Some bonds pay more interest than others. Like during COVID when overall interest rates are very low. Another key factor is how credit worthy is the issuer. The federal government is considered the most credit worthy. So they can pay lower interest rates on their bonds. A company that is struggling financially would have to pay the highest interest rates. Those bonds are typically called high yield or junk bonds. Lastly, bonds that are issued with a short maturity like 3 years will offer lower interest rates than bonds with a long maturity like 30-year.
You can buy federal government bonds directly from the government. And like stocks,you can buy individual bonds through exchanges, that is the market. But buying individual bonds to build a portfolio can be pretty complex. Part of the complexity is that a $1,000 almost always sells for a higher or lower price in the market where prices are based on supply and demand. Most individual investors get into bonds through a mutual fund or exchange traded fund (ETF). The funds buy many bonds to diversify and you own a slice of all that when you invest in the bond fund.
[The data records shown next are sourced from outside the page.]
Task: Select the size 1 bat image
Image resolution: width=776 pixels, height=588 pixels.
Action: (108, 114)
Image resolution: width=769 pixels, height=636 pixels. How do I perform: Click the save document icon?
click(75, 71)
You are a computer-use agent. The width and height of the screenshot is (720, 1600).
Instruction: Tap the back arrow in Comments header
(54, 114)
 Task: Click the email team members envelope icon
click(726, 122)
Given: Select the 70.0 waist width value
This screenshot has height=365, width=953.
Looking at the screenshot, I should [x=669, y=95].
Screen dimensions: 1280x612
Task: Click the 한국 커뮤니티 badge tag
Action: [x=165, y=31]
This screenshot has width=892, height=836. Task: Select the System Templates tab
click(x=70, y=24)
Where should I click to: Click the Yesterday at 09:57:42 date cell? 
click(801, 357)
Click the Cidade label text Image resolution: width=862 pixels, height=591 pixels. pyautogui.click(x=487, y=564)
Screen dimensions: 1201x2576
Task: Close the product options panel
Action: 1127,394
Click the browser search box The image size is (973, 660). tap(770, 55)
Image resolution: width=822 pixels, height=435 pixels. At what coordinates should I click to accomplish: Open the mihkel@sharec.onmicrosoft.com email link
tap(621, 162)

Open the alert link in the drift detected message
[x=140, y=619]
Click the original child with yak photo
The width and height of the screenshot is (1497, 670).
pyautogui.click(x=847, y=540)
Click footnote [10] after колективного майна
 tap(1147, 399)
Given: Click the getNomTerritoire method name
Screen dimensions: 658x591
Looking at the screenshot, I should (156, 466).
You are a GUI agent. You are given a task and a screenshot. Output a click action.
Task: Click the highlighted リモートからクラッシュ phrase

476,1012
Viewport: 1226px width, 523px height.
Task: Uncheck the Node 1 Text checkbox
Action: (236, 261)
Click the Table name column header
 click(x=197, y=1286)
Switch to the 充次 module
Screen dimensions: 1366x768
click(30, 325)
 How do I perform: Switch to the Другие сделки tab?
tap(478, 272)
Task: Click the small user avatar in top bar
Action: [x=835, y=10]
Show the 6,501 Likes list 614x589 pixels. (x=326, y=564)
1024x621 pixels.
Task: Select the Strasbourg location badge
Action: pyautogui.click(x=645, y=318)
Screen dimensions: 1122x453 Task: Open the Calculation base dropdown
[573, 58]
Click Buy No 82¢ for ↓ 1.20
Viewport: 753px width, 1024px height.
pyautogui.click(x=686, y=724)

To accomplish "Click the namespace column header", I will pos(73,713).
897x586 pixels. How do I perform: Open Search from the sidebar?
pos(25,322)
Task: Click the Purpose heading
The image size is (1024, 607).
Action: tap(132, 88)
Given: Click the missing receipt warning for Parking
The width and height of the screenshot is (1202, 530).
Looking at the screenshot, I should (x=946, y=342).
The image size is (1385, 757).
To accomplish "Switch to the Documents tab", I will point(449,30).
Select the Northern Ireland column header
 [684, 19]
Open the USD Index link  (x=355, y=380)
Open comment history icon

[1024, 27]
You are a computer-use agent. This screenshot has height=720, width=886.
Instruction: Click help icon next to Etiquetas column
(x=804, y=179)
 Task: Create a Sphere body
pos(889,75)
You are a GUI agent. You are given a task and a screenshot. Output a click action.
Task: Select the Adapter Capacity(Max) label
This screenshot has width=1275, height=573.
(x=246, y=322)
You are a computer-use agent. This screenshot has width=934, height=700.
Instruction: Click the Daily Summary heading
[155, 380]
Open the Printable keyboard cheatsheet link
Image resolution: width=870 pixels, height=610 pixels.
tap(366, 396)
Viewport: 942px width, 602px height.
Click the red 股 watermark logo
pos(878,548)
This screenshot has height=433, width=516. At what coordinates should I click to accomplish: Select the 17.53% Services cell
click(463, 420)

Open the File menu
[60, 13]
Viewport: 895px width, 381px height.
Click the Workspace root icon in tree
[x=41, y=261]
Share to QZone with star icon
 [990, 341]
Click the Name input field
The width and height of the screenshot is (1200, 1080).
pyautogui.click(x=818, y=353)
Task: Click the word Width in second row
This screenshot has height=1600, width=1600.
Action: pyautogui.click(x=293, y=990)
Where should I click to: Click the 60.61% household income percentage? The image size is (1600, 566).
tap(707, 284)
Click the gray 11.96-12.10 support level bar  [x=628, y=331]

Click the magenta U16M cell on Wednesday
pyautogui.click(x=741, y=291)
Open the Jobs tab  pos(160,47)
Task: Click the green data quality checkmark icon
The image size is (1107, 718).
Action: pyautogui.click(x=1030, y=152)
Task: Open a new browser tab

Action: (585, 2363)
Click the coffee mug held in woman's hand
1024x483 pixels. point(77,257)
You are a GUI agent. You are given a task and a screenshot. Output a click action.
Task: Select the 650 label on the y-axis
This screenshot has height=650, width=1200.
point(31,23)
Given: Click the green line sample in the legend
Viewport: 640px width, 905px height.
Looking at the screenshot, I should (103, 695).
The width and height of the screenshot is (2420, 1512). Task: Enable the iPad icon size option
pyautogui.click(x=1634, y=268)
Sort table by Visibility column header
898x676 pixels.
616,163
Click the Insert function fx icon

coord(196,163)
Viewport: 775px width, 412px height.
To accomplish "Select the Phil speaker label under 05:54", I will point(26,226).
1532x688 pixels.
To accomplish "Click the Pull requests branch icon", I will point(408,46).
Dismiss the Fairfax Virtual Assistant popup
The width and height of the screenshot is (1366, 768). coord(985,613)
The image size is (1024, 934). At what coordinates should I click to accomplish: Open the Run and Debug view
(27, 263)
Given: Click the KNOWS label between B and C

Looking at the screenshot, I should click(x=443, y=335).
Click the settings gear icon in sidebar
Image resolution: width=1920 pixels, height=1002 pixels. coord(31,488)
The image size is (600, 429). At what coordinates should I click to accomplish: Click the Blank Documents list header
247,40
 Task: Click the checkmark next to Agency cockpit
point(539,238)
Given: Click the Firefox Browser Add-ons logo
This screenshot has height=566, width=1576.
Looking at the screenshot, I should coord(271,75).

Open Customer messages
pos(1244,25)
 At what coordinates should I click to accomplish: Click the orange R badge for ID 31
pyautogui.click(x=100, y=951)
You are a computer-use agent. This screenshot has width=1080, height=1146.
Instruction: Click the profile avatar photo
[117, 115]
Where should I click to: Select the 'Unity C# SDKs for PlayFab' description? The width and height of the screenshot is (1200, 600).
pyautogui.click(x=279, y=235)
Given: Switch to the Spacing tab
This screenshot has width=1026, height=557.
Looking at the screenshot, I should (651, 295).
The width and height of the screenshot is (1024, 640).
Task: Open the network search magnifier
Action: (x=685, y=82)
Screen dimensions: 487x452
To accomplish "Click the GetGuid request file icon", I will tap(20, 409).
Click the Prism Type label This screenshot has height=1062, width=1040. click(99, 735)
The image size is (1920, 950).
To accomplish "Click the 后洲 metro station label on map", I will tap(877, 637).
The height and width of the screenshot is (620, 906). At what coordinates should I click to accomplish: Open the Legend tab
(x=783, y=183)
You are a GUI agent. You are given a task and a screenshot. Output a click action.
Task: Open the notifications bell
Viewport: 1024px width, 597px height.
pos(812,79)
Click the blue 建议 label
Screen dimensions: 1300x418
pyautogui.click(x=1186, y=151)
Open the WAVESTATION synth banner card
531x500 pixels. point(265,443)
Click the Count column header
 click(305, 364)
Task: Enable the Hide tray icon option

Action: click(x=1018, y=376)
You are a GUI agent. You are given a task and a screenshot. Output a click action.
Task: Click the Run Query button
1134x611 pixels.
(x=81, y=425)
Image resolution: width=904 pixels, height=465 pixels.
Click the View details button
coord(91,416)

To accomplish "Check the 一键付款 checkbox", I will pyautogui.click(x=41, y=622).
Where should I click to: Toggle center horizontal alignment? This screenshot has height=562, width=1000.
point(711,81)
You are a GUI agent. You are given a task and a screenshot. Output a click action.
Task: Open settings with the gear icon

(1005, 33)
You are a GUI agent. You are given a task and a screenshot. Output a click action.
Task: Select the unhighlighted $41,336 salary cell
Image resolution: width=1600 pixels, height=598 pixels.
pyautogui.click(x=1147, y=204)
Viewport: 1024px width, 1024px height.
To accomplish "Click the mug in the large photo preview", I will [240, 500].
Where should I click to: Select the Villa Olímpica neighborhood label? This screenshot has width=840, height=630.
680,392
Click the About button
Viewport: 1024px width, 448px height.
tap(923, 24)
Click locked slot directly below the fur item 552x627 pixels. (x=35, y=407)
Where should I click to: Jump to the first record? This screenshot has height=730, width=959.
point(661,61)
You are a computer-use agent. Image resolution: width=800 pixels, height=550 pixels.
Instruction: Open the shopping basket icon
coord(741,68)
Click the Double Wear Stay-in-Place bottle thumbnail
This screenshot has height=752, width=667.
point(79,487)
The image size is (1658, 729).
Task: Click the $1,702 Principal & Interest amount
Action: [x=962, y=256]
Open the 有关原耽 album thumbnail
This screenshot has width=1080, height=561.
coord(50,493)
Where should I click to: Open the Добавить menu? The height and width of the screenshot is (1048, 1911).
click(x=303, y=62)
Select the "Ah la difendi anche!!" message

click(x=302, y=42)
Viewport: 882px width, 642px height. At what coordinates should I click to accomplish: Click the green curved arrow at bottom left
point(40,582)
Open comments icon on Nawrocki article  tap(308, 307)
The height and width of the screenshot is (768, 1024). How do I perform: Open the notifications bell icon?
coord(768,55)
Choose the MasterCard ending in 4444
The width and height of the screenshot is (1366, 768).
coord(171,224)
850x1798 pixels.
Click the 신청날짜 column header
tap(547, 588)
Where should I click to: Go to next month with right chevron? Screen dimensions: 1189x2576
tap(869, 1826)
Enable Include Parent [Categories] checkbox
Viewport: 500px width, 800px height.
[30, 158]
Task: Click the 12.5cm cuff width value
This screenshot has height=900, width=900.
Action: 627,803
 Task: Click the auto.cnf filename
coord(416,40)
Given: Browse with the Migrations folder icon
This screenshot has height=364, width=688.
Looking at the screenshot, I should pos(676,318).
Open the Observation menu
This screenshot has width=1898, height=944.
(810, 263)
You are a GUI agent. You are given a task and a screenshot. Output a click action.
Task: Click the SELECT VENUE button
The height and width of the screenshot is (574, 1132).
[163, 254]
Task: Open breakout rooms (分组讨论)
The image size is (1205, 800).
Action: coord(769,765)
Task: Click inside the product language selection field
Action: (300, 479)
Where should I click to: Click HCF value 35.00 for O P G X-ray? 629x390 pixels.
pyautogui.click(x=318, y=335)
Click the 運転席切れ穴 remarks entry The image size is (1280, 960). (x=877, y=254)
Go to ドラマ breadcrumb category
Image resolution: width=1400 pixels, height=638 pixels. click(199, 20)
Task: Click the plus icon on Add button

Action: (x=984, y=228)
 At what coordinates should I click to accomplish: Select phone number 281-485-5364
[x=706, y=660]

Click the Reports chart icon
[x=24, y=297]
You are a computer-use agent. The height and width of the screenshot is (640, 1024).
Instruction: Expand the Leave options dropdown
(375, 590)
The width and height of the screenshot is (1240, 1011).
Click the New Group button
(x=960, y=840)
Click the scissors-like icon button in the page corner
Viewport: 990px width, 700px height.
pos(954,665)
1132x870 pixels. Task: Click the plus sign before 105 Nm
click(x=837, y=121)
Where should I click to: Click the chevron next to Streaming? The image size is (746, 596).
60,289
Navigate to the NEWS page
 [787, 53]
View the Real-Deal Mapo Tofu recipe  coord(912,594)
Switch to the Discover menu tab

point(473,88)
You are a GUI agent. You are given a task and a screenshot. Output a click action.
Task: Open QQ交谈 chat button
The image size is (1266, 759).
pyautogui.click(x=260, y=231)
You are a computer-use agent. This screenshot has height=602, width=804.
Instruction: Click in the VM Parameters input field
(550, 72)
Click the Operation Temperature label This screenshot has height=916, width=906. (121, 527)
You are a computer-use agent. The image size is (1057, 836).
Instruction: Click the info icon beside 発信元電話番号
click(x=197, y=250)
For our military and federal employees, you can invest in bonds through the Thrift Savings Plan. TSP offers two bond funds the F fund and the G Fund. The F Fund invests in a wide range investment grade (no junk bonds), US government and corporate bonds. The G Fund is unique. It invests in only US Government issued securities that are only available to TSP. It is guaranteed not to lose money and in that way is extremely safe. However, because it is so safe the interest the G Fund pays is also low and may not keep up with inflation.
I already mentioned the steady, predictable income that bond interest can provide. This may be especially useful when retire and could use the cash for regular expenses. Also bond prices tend to less volatile than stocks. So when stocks drop, bond usually values drop less or even increase some. This is really good if you will need to cash in some of your investments at a particular time, like for a home down payment, college tuition, or upcoming transition out of the military. Most likely your bond investments won’t grow as much as your stock investments, overall. But they are much less likely to plummet in value right before you need it.
In general, stocks are king when you can leave the money there and let it grow. If you're retirement that is still 30 years off, you may be in all stocks. Will you need to cash from your investment in a few years for a big purchase or for living expenses? Bonds are a steadier, safer bet. Just don’t expect a lot of growth. If you fall in between,mix of stocks and bonds may be ideal for you. Does a mix sound hard? You can invest in a TSP Lifecycle Fund or other target date fund. You choose a year you will need he money. The fund will automatically invest for you and gradually shift from stocks to bonds as you get closer.